The day the world was awakened to the sense of touch, writes CHRIS HORN
WHERE WERE you at 5.42pm on Tuesday January 9th 2007? That day joins other key dates on which the computer industry fundamentally changed.
Another such date is May 28th, 1936, when Alan Turing published his seminal paper proving that a machine could solve mathematical problems. On June 21st, 1948, the first real implementation of Turing’s hypothetical machine ran the first stored program. On April 20th, 1957, the software industry was born when the first high- level program was run. On October 29th, 1969, the internet was born as the first ever Arpanet message was carried. On August 6th, 1991, the first website went live, and the worldwide web was born.
So what happened on January 9th 2007?
Three new products were launched that afternoon: a widescreen music player with touchscreen controls; a revolutionary new mobile phone; and a breakthrough internet communications device.
But were these really as significant as the first computer, the birth of the software industry, the creation of the internet or the invention of the world wide web? Absolutely. The metamorphosis was their integration into a single device, as Steve Jobs chose that moment to announce: “Today we are going to reinvent the phone.” Apple had begun developing the iPhone in 2005 based on earlier work on what subsequently become the iPad tablet.

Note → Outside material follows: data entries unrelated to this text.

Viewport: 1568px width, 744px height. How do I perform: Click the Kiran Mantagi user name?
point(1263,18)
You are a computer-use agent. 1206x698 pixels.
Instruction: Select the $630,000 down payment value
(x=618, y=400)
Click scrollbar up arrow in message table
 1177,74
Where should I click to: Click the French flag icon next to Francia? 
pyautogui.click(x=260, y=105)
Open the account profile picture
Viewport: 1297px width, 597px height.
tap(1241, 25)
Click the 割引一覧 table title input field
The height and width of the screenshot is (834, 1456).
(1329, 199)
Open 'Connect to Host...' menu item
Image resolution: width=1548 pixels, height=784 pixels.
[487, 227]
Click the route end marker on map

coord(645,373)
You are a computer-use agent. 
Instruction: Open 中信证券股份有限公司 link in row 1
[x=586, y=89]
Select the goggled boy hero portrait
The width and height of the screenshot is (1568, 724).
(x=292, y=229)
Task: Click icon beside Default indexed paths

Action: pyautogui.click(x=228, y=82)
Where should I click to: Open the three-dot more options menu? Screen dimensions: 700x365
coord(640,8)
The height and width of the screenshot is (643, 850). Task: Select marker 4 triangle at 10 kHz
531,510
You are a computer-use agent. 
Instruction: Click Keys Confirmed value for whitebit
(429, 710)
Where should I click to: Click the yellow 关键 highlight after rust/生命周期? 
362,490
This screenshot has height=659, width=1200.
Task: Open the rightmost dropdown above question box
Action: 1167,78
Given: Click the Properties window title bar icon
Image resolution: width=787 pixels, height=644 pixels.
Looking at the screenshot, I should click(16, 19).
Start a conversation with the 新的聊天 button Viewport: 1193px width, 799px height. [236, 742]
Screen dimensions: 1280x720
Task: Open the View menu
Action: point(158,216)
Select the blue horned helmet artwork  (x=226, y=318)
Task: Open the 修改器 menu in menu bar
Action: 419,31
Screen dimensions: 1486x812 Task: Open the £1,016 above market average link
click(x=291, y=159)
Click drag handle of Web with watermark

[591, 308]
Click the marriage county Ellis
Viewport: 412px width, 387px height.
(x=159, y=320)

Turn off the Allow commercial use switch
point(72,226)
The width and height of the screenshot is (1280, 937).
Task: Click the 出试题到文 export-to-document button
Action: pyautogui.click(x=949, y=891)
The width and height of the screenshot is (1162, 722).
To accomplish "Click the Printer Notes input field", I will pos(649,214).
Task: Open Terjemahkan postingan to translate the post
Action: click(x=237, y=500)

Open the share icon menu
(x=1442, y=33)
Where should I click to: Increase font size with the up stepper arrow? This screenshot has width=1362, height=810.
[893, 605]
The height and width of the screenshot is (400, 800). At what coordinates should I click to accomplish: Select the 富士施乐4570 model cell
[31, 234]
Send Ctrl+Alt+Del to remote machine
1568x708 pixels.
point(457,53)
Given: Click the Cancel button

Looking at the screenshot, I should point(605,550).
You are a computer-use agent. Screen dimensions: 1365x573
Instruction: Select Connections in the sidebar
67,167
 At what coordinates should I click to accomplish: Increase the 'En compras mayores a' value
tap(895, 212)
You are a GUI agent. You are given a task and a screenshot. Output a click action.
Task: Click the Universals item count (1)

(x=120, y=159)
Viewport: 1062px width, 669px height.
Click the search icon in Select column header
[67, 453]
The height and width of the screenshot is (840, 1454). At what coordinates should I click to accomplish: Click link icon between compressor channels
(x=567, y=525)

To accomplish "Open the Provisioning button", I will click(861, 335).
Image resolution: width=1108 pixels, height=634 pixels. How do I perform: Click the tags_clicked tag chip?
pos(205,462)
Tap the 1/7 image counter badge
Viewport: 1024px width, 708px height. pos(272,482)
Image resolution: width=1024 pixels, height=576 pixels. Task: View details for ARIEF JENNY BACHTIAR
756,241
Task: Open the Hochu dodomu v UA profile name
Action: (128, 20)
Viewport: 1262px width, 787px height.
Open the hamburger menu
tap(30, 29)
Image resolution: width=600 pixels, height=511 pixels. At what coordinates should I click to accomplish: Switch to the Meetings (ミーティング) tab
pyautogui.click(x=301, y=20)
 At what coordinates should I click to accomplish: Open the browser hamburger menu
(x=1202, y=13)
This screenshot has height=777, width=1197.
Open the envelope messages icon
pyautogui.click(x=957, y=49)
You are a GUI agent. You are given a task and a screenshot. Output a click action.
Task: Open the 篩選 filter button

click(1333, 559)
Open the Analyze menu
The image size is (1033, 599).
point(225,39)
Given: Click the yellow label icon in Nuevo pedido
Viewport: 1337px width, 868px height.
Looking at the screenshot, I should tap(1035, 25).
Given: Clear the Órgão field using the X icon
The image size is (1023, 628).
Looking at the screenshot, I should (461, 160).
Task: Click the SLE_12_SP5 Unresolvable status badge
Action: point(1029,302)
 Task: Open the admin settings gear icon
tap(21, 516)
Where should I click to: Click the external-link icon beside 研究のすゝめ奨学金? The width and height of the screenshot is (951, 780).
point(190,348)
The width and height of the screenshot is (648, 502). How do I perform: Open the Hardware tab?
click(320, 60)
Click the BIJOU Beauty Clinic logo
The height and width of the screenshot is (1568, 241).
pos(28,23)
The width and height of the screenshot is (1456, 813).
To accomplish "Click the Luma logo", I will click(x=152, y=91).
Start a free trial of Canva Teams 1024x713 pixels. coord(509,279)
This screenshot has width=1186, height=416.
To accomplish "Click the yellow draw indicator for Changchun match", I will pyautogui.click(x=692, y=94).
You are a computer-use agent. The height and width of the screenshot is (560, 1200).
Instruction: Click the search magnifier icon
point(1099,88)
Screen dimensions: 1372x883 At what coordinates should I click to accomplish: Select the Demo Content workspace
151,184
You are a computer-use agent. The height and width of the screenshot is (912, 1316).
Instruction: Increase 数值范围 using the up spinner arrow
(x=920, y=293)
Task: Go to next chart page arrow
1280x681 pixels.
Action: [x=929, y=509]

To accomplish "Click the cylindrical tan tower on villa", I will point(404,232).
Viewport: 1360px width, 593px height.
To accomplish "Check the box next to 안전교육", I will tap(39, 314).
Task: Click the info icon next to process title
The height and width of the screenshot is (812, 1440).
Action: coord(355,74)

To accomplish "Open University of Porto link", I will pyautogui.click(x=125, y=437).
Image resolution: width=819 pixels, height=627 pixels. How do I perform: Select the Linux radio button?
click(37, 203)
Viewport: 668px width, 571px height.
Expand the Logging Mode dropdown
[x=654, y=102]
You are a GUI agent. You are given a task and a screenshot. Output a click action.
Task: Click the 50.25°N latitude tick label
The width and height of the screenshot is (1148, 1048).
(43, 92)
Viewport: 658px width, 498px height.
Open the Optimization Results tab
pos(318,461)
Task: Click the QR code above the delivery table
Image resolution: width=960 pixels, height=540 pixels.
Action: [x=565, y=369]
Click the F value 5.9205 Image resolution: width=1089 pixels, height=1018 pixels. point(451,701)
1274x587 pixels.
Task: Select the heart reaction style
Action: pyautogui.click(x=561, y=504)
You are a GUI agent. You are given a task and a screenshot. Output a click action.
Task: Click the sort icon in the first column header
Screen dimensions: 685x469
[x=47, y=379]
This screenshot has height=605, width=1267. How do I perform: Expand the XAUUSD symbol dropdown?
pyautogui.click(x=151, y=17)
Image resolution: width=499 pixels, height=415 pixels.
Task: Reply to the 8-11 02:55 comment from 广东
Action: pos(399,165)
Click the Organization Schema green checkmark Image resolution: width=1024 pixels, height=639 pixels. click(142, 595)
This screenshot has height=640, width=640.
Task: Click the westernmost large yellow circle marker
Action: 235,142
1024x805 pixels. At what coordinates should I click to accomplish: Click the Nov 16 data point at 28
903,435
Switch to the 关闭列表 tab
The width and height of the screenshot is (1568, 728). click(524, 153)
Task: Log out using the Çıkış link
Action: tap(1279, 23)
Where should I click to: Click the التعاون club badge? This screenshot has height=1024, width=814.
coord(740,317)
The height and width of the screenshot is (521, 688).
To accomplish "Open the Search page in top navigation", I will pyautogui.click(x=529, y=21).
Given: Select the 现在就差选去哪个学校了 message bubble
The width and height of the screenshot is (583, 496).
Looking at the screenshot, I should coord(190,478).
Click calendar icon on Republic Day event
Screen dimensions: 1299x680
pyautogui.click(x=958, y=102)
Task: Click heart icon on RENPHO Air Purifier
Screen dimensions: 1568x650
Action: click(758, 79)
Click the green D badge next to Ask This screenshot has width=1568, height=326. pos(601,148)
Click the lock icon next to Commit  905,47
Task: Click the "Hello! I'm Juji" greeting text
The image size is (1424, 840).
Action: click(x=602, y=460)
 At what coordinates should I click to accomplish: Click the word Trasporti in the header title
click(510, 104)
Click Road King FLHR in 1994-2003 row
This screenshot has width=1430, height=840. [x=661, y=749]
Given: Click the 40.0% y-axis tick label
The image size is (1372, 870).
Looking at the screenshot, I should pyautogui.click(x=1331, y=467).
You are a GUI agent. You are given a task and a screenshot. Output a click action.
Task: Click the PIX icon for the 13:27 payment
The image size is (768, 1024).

The personal computer – whether a desktop or laptop or notebook – is too large to permanently carry around. It sits awkwardly in your home office or bedroom, slobbering cables, keyboard and mouse. If you want to use it, it ponders its navel for an eternity before it is willing to respond to you.
So: is a personal computer sufficiently personal?
The smartphone and tablet have jolted the entire computer industry to its core. You tap, point and pinch: no more awkward mouse or keyboard. You can carry one in your pocket, hand or bag. It has a great camera, including video. It obsoletes a sat-nav and, now, with speech recognition, you can literally ask it anything, and it does a pretty good job in understanding you and helping out. Most of all, it responds immediately: and therefore has become a catalyst for impulsive shopping, especially from home.
With the smartphone and tablet, many more people have been brought online, many – particularly seniors – for the first time. PCs brought computing to the committed, but smartphones and tablets have brought computing to the community.
Thus any new start-ups which are solely and unconditionally committed to the smartphone and tablet are potentially enormous threats to the established players.
For the operators of telephone networks, the introduction of smartphones and tablets has dramatically increased the volume of data transmitted, making their traditional voice-based telephone traffic a small percentage of their overall wireless services.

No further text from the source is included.